T’as pas un brin dans la caboche, mon vieux patron ! Tes machines à débiter la viande, elles sont plus intelligentes ! Ah ça, t’as l’mépris de choisir quand tu veux être seul, à l’abri des regards, dans ta tour d’ivoire aux lames brillantes comme des torrents, et ça se croit unique, ma parole ! Mais les bourges, c’est leur luxe de s’couper du reste du monde ! Crois pas que t’es l’premier ni l’dernier ! Demande plutôt aux bestiaux, dans leurs cages, comment ils se sentent ! Et quand la faucheuse viendra, pas pour eux mais pour toi, j’rirai bien moi, ton simp’ employé, de t’voir crever seul, tout seul comme un pauv’ con ! Moi, j’suis pas dans le noir, non, mais dans le rouge, et c’est pas demain la veille que j’dormirai tranquille au fond d’mon lit !

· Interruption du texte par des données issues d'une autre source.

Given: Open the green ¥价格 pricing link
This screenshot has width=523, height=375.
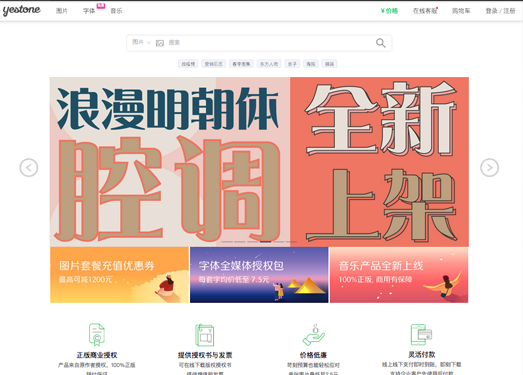Looking at the screenshot, I should pyautogui.click(x=389, y=11).
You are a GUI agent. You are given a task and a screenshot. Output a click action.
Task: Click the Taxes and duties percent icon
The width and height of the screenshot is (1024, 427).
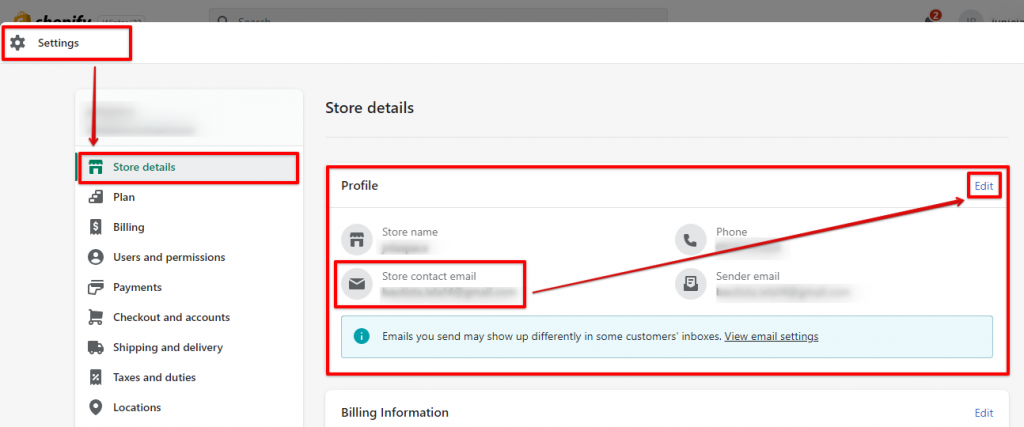tap(96, 377)
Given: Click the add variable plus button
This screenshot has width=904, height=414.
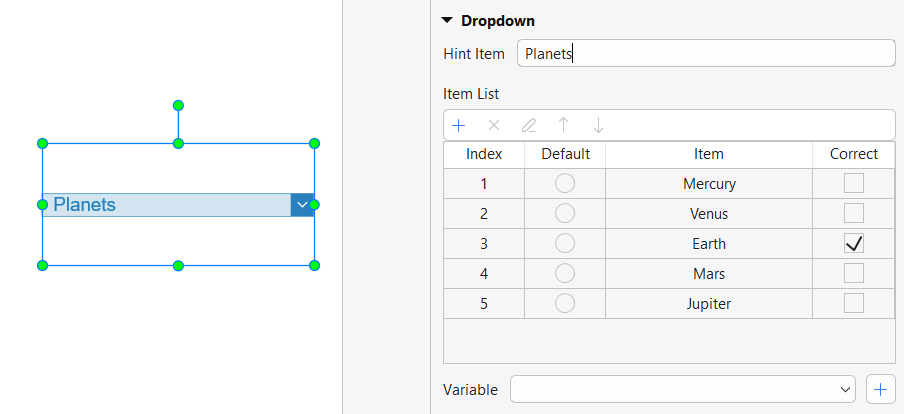Looking at the screenshot, I should (880, 389).
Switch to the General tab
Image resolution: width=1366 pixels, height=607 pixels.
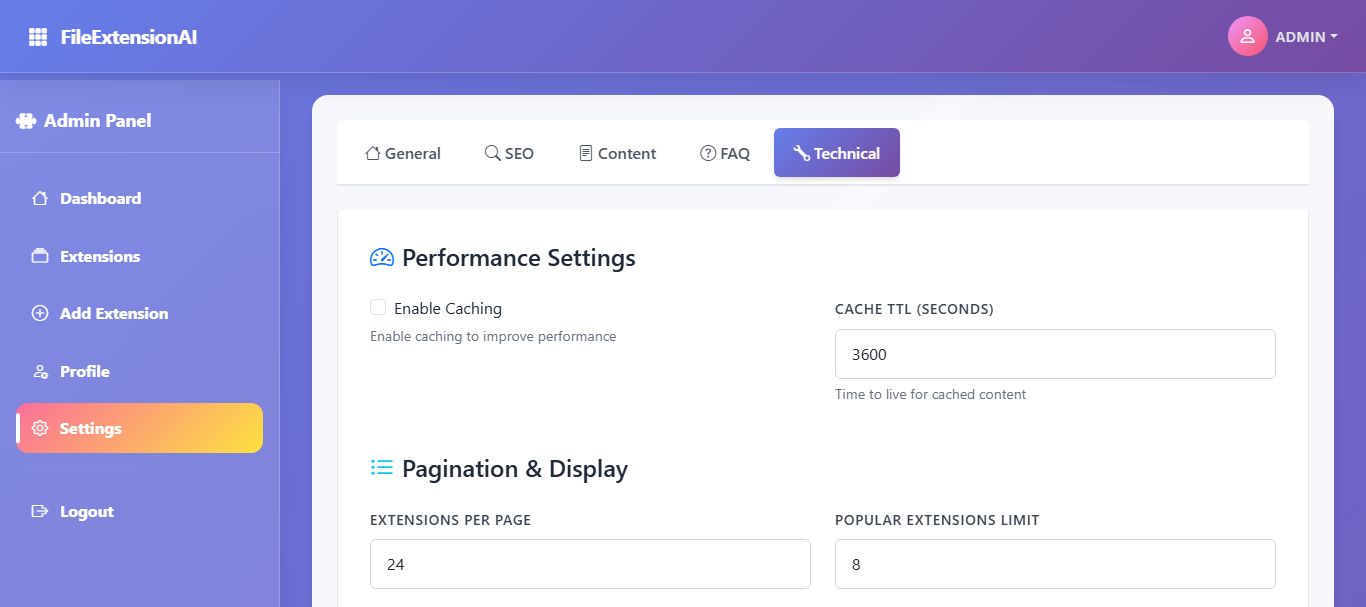click(x=403, y=153)
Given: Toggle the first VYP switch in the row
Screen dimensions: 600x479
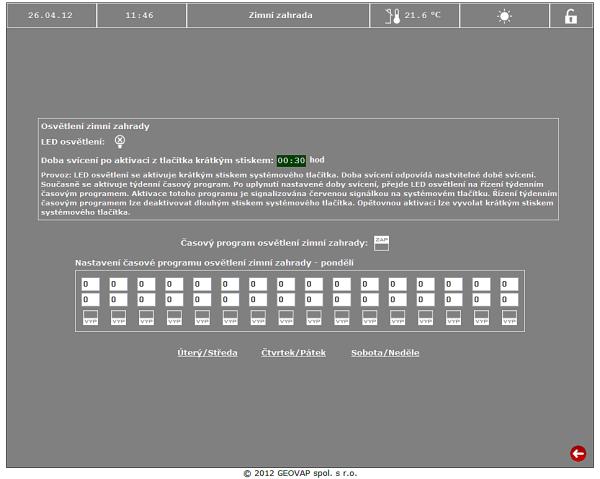Looking at the screenshot, I should pos(91,318).
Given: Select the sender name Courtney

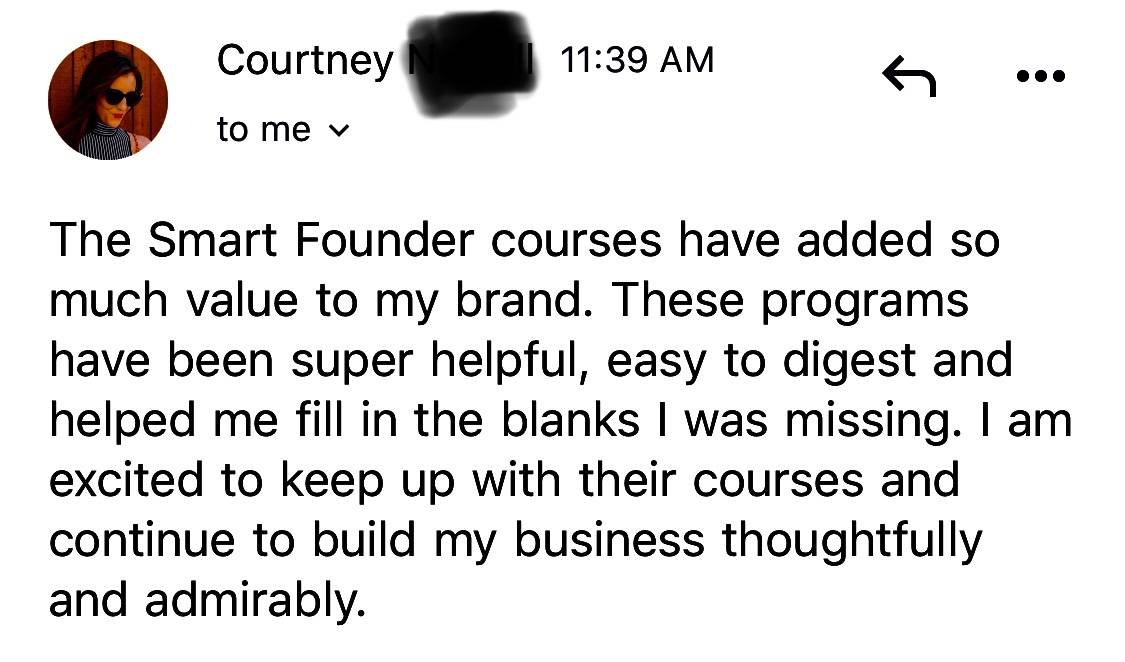Looking at the screenshot, I should point(305,61).
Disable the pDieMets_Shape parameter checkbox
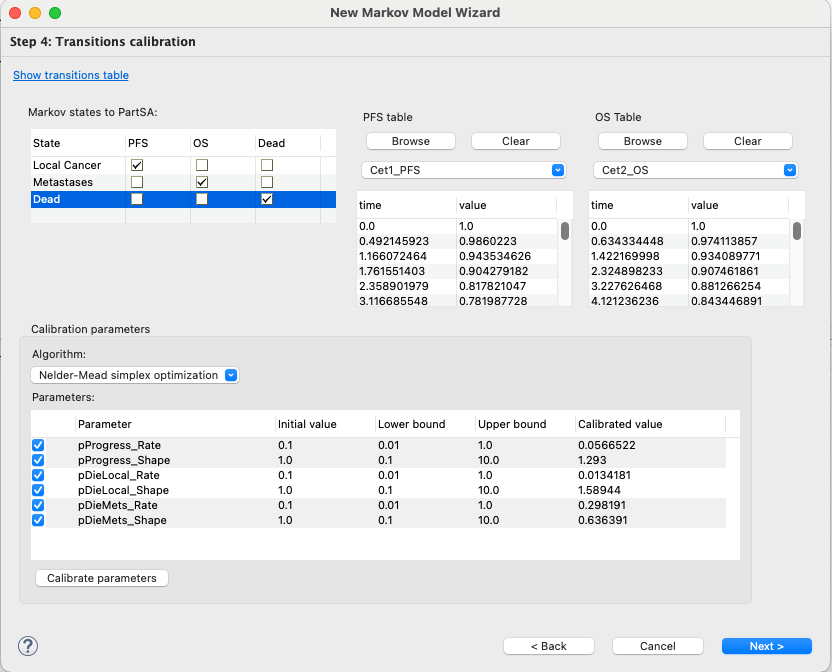The height and width of the screenshot is (672, 832). pyautogui.click(x=39, y=520)
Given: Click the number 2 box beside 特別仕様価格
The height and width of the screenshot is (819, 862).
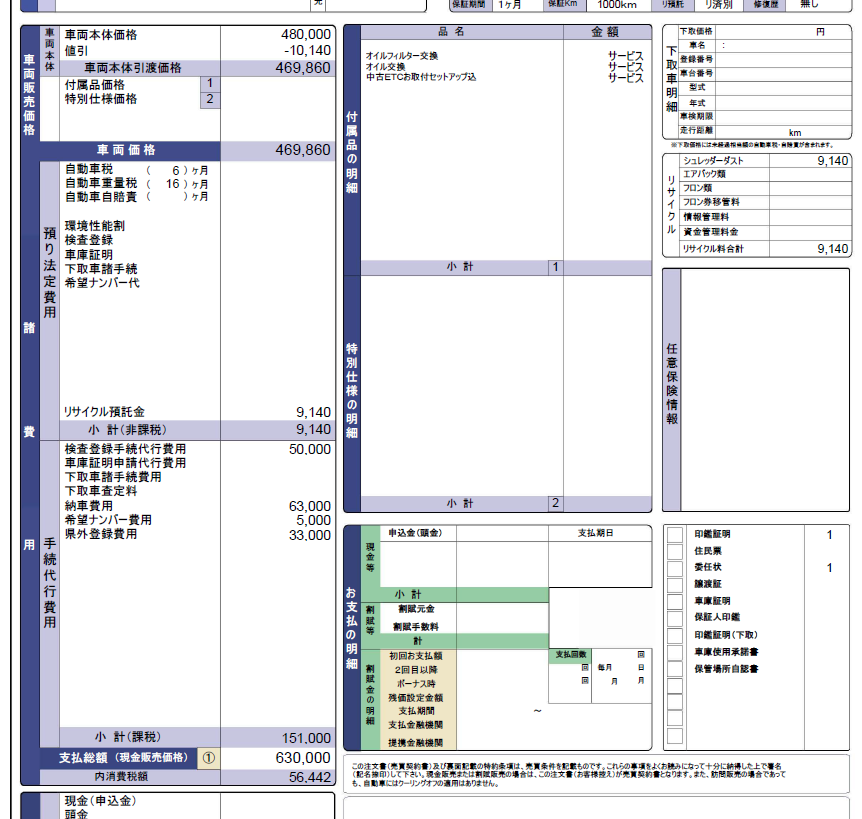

Sommes-nous dans le noir ou avons-nous les yeux fermés ? Assurément, dans le noir. Difficile de dormir, car depuis longtemps, nous avons abandonné ce rêve de fermer les yeux sous la nuit d’étoiles sauvages. Aujourd’hui, vous nous forcez à nous tenir immobiles dans le noir artificiel de vos abattoirs, de vos zoos, de vos aquariums. Toujours plus de noir, puis toujours plus de néons grésillant le matin, et la journée les échos tapageurs de vos courses à la consommation. Que c’est épuisant ! Mais nous n’aurons pas le temps de mourir d’épuisement : vos mécaniques nous auront entassés, étiquetés, millimétrés ; vos poisons nous auront gazés ; vos instruments nous auront découpés, mis en conserve, servis dans vos assiettes.
Hello, les gens ! Dans vos bourrasques de blabla, plus personne ne s’entend ! Je vois qu’on ne m’a pas invité à prendre part au débat, mais je vous le dis net : je n’ai besoin d’aucune invitation, je m’incruste ! Alors, me voilà. Où suis-je ? Dans vos assiettes précisément, et dans vos poils, vos larmes, vos fientes, vos salives ! Qui suis-je ? Celui qui adore parasiter vos systèmes sans queue ni tête, qui se régale de vos viscérales révoltes, qui fait beuguer vos intestinales pompes à fric, jusqu’aux artères de vos cœurs. Je finirai par éradiquer du globe votre inhumanité. Alors, c’est à vous que je m’adresse, messieurs, mes bêtes. À la question, êtes-vous dans le noir ou avez-vous les yeux fermés, je réponds : oui, vous êtes plongés dans le noir de l’univers décomposé qui s’effrite et franchit vos portes bleues, vous êtes plongés dans les abysses pollués que vous avez creusés, plongés dans le gouffre sidéral qui vous engloutit... Et oui, vous avez les yeux fermés sur la réalité pourtant si simple ; vous restez aveugles aux milliers de mondes qui s’écroulent de l’autre côté de vos paupières closes. Toi, le directeur, tu t’endors au murmure d’une certitude égoïste, mais tu rêves de ton succès planétaire, persuadé d’être, comme un dieu, celui qui nous sauvera. Il n’en est rien. À l’heure triste du réveil, je serai le virus qui vous tuera tous, et je commencerai par toi.